* [VOTRE TÂCHE] Indiquez combien de lignes du matériel ci-dessous contiennent le mot « icon », en respectant la casse. Donnez seulement le nombre.

* [DONNÉES FOURNIES]
:::::
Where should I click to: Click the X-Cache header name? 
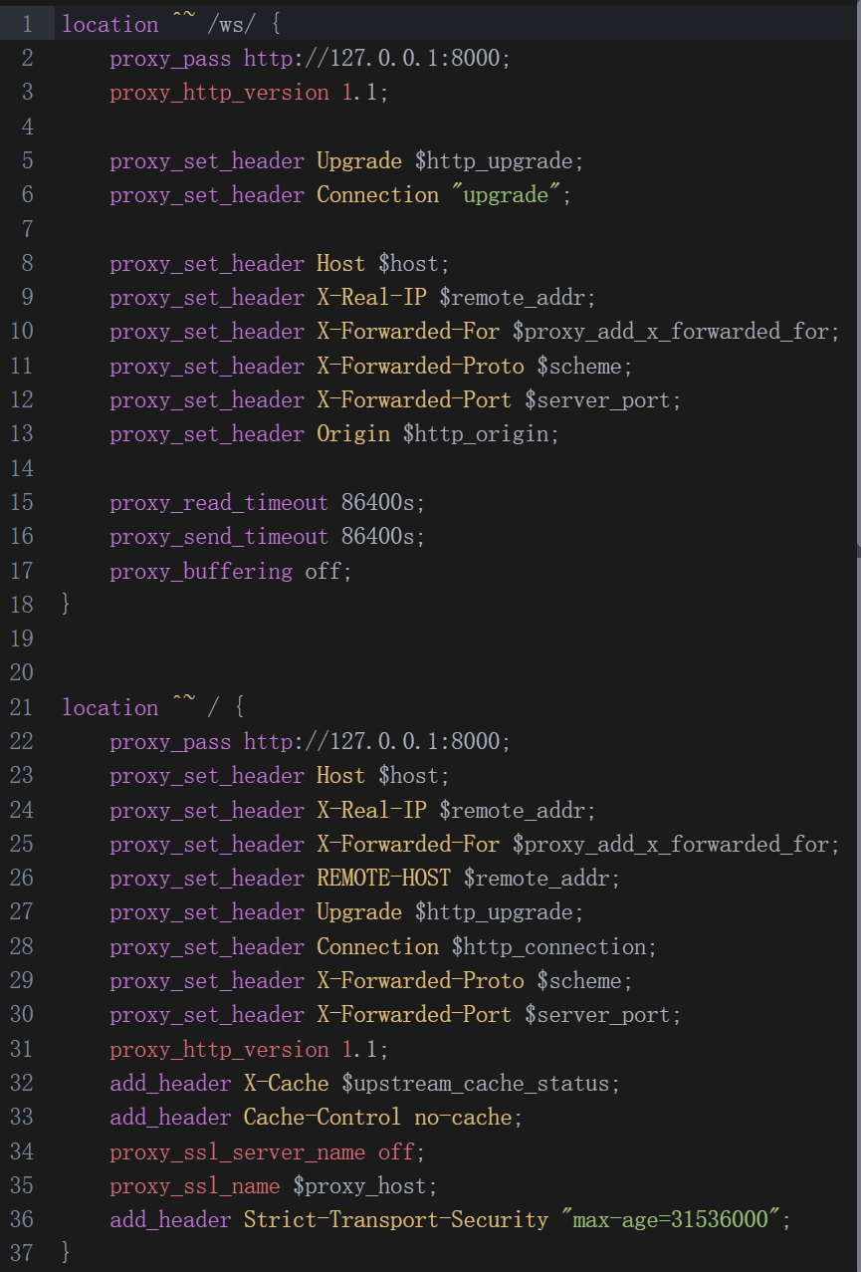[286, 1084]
:::::
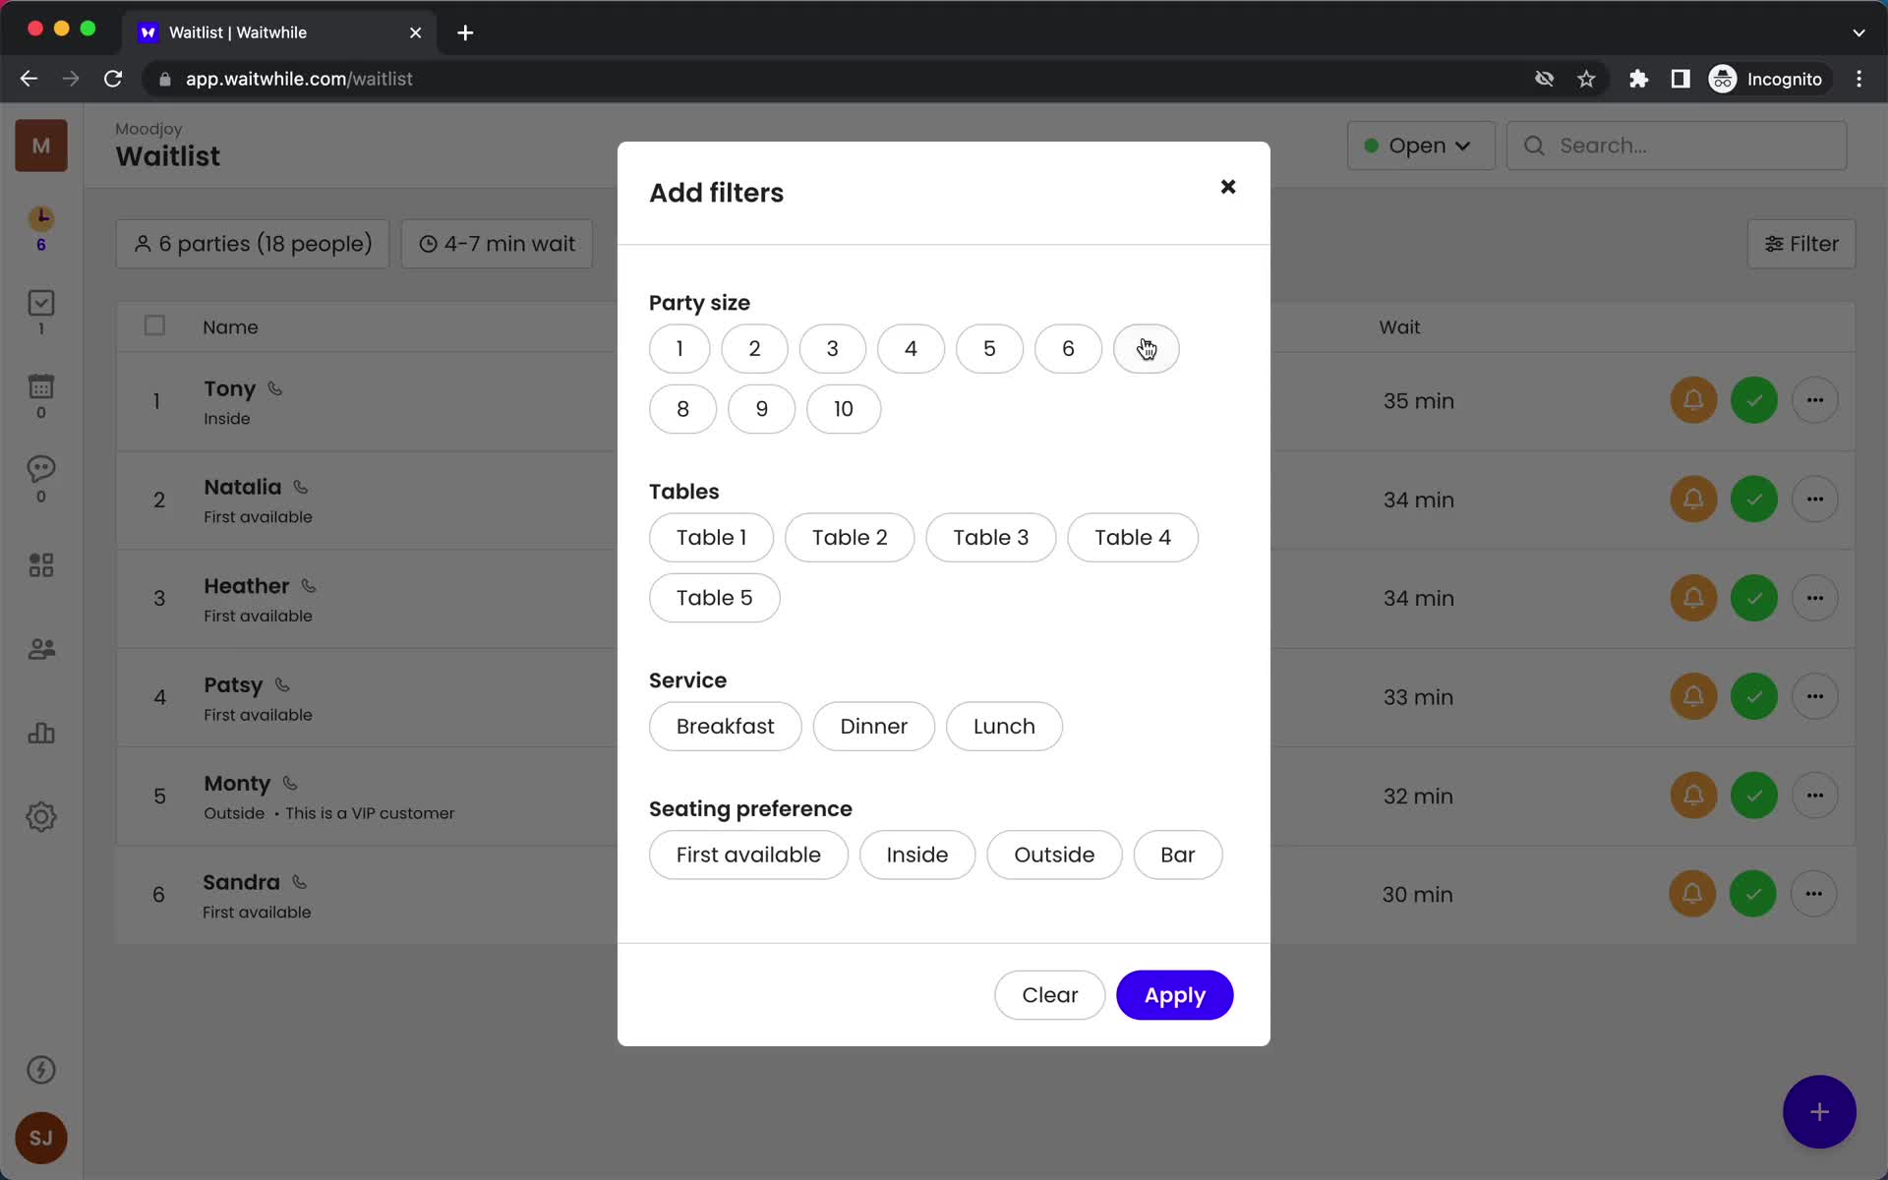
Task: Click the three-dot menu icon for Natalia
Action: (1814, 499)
:::::
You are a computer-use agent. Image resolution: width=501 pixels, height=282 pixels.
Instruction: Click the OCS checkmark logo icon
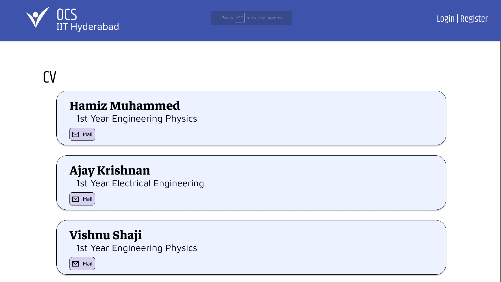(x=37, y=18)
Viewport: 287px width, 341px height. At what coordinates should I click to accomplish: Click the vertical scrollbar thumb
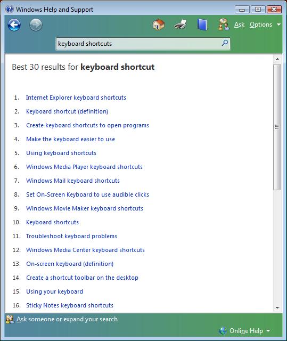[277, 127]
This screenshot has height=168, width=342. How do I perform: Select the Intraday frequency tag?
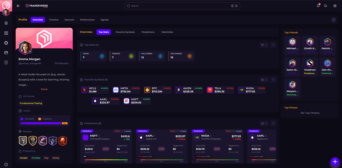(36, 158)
:::::
* [LE RÉSULTAT] 2